Build and verify module by module. Don't start a module until the previous one runs.
- Foundation — scaffold Next.js, Tailwind, shadcn/ui, next-intl, Drizzle + Postgres connection, env config, repository/service layer skeleton, base layout + design tokens.
- Auth & 4 roles — Auth.js (email+password, phone OTP),
getCurrentUser()/requireRole(), sign-up / login / reset, role-gated route groups. - Content model + Studio — courses/modules/lessons CRUD, Bunny upload/playback wiring, preview flag.
- Learning flow (student) — catalog, course detail, player (sequential unlock, progress/resume, speed, subtitles, notes, bookmarks, glossary).
- Payments — Click + Payme webhook route handlers, enrollment gating on verified callback, idempotency, receipts. (Use sandbox creds.)
- Assessments — lesson quizzes + self-assessment, module tests, final exam (timed, attempt limits, 70% pass, mock, answer review).
- Certificates — auto PDF generation, storage in MinIO, public verification page.
- Notifications — Resend email + Eskiz SMS for transactional events.
- Admin & reports — user/course management, analytics dashboard.
- Hardening & deploy — QA, security pass, in-country deploy to PS Cloud, go-live.
Matches the proposal's phasing: design/review → MVP build → production build → testing/launch.
- Language: TypeScript everywhere, strict mode.
- Data access: only through
lib/db/repositories. No raw ORM calls in UI/route layers. - Auth access: only through
lib/auth/helpers. - Money: integer tiyin; a
formatTiyin()helper for display. Never float. - i18n: all user-facing strings via next-intl; no hardcoded UZ/RU text in components.
- Server-first: prefer Server Components + server actions; client components only when needed.
- Validation: validate all inputs (zod) at the server boundary.
- Payments: never trust client; enroll only on a verified provider callback. Verify signatures (Payme JSON-RPC; Click Prepare/Complete + MD5).
- Secrets: env vars only; never commit keys. Provide
.env.example. - Migrations: Drizzle Kit migration files in the repo — never edit schema via a GUI.
- Commits: small, module-scoped, conventional commits.
- Code review: before committing a phase, run the
code-reviewerskill (.claude/skills/code-reviewer/). At minimum:typecheck+lint+build, thenpython3 .claude/skills/code-reviewer/scripts/code_quality_checker.py . --changed, then applyreferences/code_review_checklist.mdto the touched risk areas. Green gates are necessary but not sufficient — verify behaviour for logic-heavy changes.
/app
/[locale]
/(marketing) landing, about, faq, blog (later)
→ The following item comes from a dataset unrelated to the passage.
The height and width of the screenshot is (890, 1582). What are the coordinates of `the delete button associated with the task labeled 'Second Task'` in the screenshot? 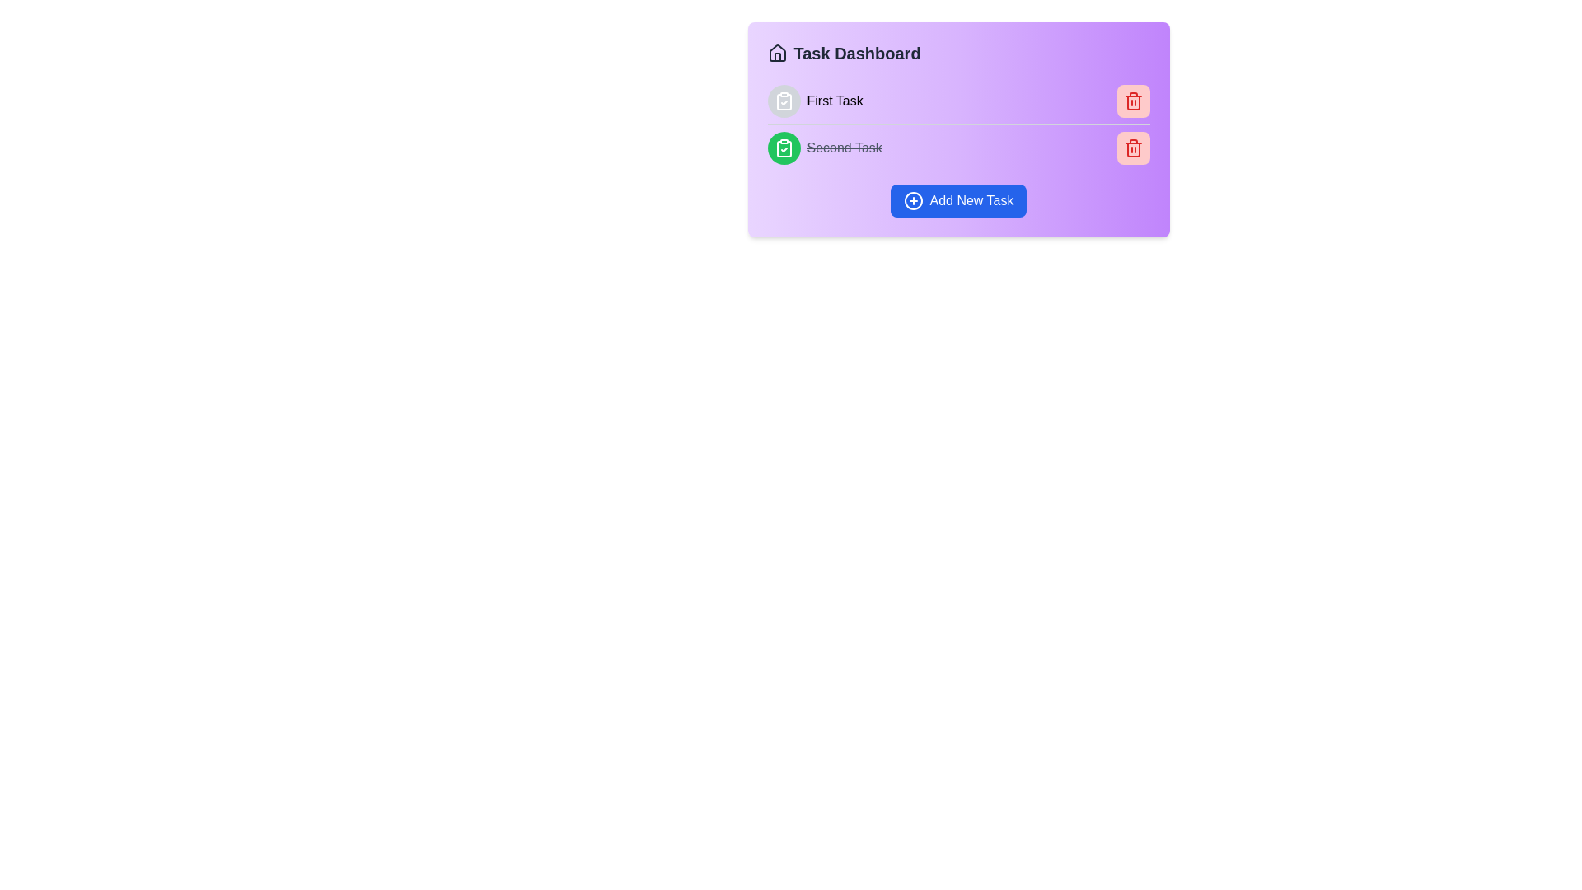 It's located at (1132, 149).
/(auth) login, signup, reset
/(student) dashboard, catalog, course, player, exams, certificates
/(studio) teacher authoring
/(admin) admin + accountant
/api
/webhooks/click
/webhooks/payme
/lib
/db drizzle client, schema, repositories (the swap boundary)
/auth Auth.js config + getCurrentUser/requireRole
/payments click, payme adapters
/video bunny token signing
/storage minio client
/notifications resend, eskiz
/i18n next-intl config + messages
/components shadcn/ui + app components
/docs architecture, data-model, design-system, scope
/drizzle migrations
.env.example
/docs/data-model.md— full Postgres schema./docs/design-system.md— brand (navy + gold), typography, components, page blueprints.KICKOFF-PROMPT.md— the prompt used to start the build (history/reference).
These have lead times and gate launch, not coding. Start the slow ones now:
- Click + Payme merchant onboarding (slowest — start first; need sandbox + prod creds).
- PS Cloud VPS — confirm it is physically in Tashkent (not Kazakhstan).
- Domain + SSL, Bunny.net account, Resend + Eskiz accounts.
- Data-privacy lawyer check on current ZRU-547 wording + any DB-registration step.